Zhiwu Huang

I am a Lecturer (Assistant Professor) affiliated with the Vision, Learning, and Control (VLC) group in the School of Electronics and Computer Science (ECS) at the University of Southampton.

I specialize in computer vision and machine learning for artificial general intelligence. My current research focuses on generative AI (GenAI) functions of generation, detection, emotion, and action in computers, devices, and robots, with the potential for broad impact in healthcare, art, and education. My research team has been exploring computer vision and machine learning approaches like diffusion generative modeling, geometric deep learning, and continual deep learning. Ultimately, we aim to make machines more capable and controllable, enabling them to better understand both the physical world and human beings.

Public Datasets

Open-world Spotting of Diffusion Images Dataset (OpenSDID)

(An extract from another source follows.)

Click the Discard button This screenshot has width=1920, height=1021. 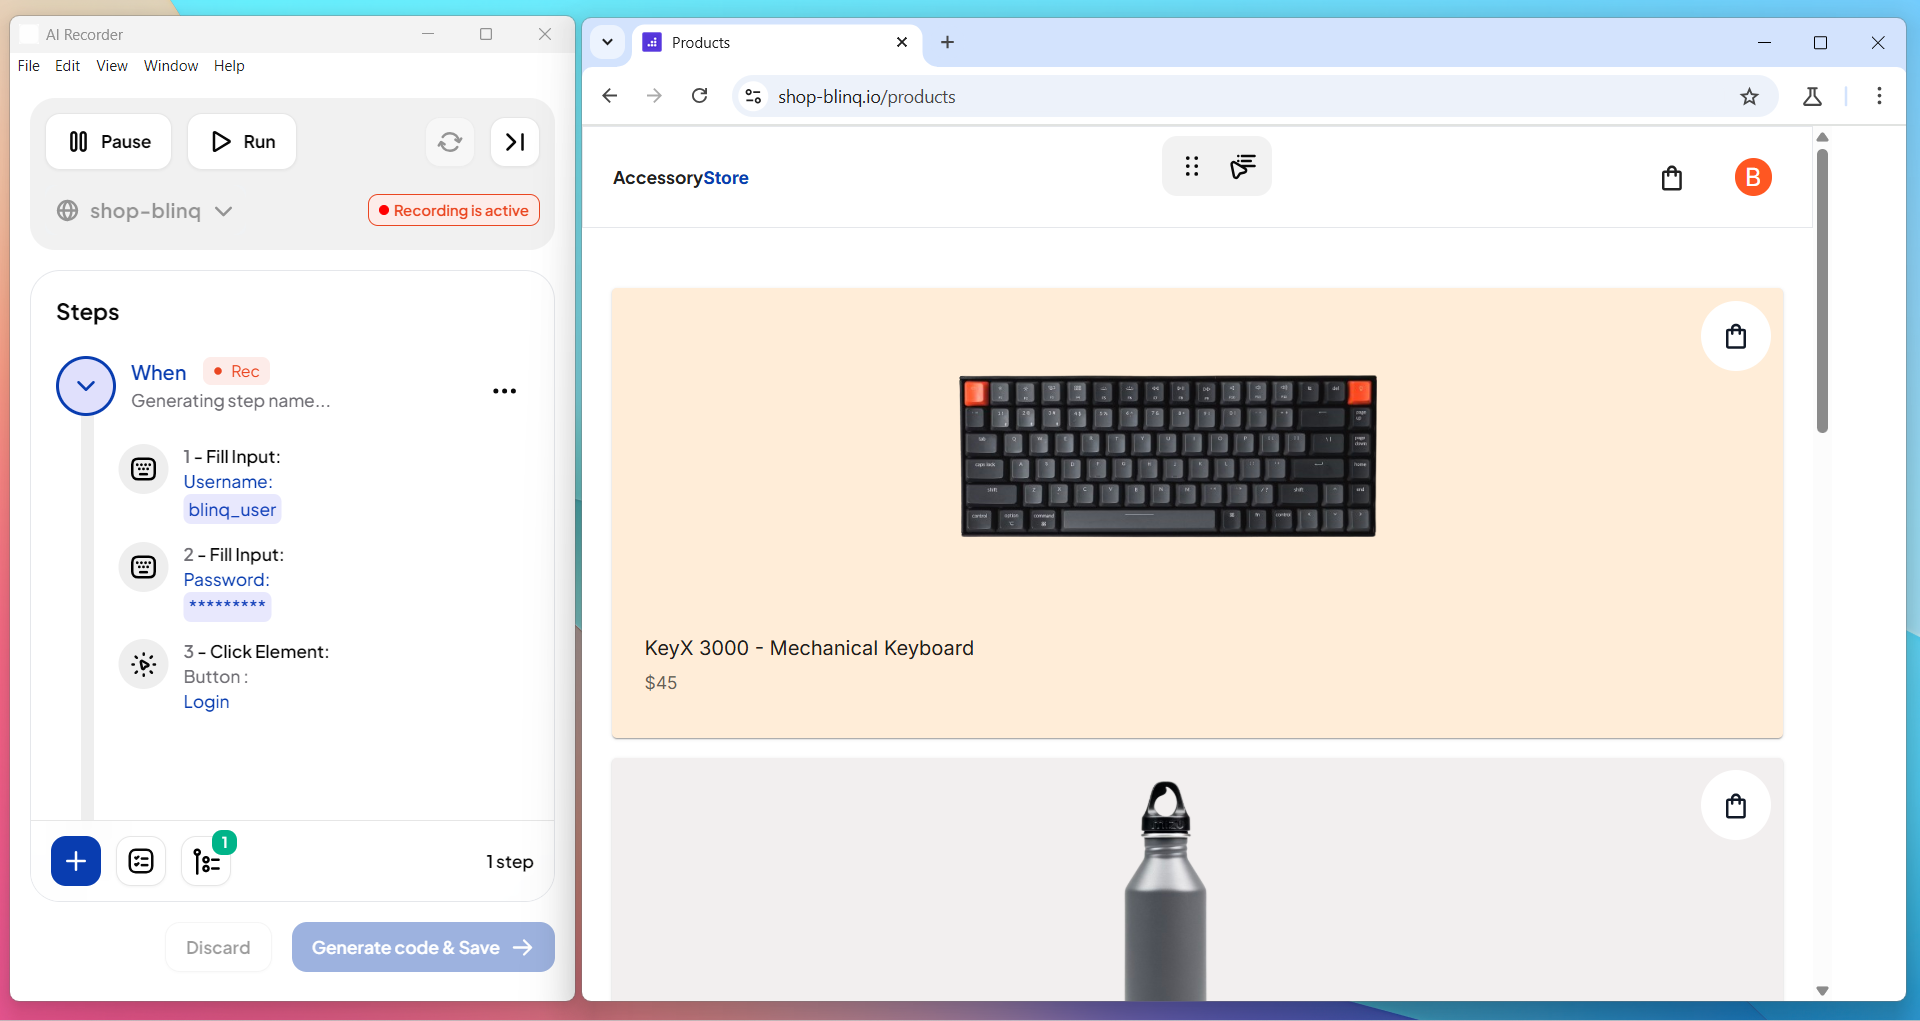(218, 947)
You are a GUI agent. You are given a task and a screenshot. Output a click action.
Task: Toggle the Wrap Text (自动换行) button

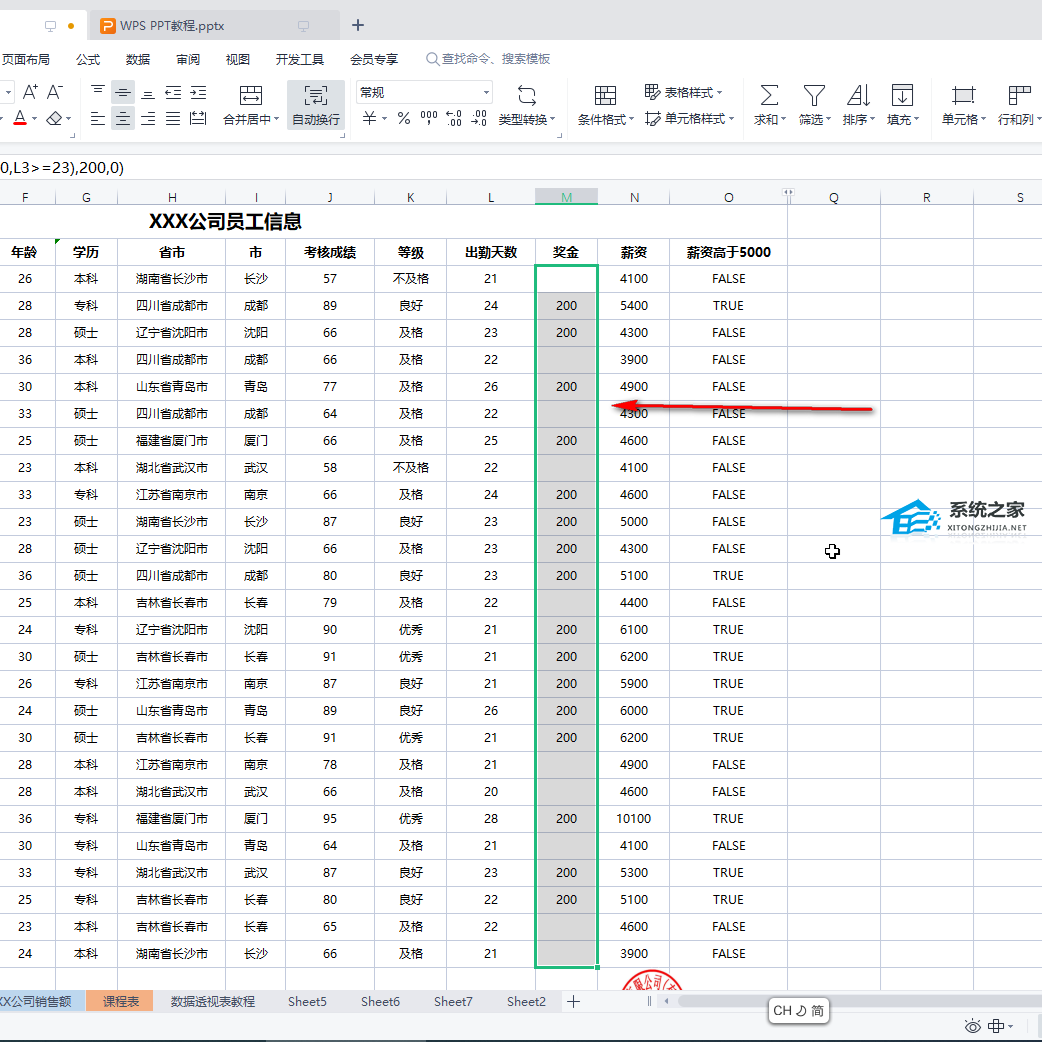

This work identifies OpenSDI, a challenge for spotting diffusion-generated images in open-world settings. In response to this challenge, we define a new benchmark, the OpenSDI dataset (OpenSDID), which stands out from existing datasets due to its diverse use of large vision-language models that simulate open-world diffusion-based manipulations. Another outstanding feature of OpenSDID is its inclusion of both detection and localization tasks for images manipulated globally and locally by diffusion models.

OpenSDI: Spotting Diffusion-Generated Images in the Open World. Yabin Wang, Zhiwu Huang*, Xiaopeng Hong. (*indicates corresponding author) . In Computer Vision and Pattern Recognition (CVPR) , 2025. Preprint | Project Page | Data & Code

Continual Deepfake Detection Benchmark (CDDB) Dataset

There have been emerging a number of benchmarks and techniques for the detection of deepfakes. However, very few works study the detection of incrementally appearing deepfakes in the real-world scenarios. To simulate the wild scenes, this paper suggests a continual deepfake detection benchmark (CDDB) over a new collection of deepfakes from both known and unknown generative models. The suggested CDDB designs multiple evaluations on the detection over easy, hard, and long sequence of deepfake tasks, with a set of appropriate measures. In addition, we exploit multiple approaches to adapt multiclass incremental learning methods, commonly used in the continual visual recognition, to the continual deepfake detection problem. We evaluate existing methods, including their adapted ones, on the proposed CDDB. Within the proposed benchmark, we explore some commonly known essentials of standard continual learning. Our study provides new insights on these essentials in the context of continual deepfake detection. The suggested CDDB is clearly more challenging than the existing benchmarks, which thus offers a suitable evaluation avenue to the future research. Our benchmark dataset and the source code will be made publicly available.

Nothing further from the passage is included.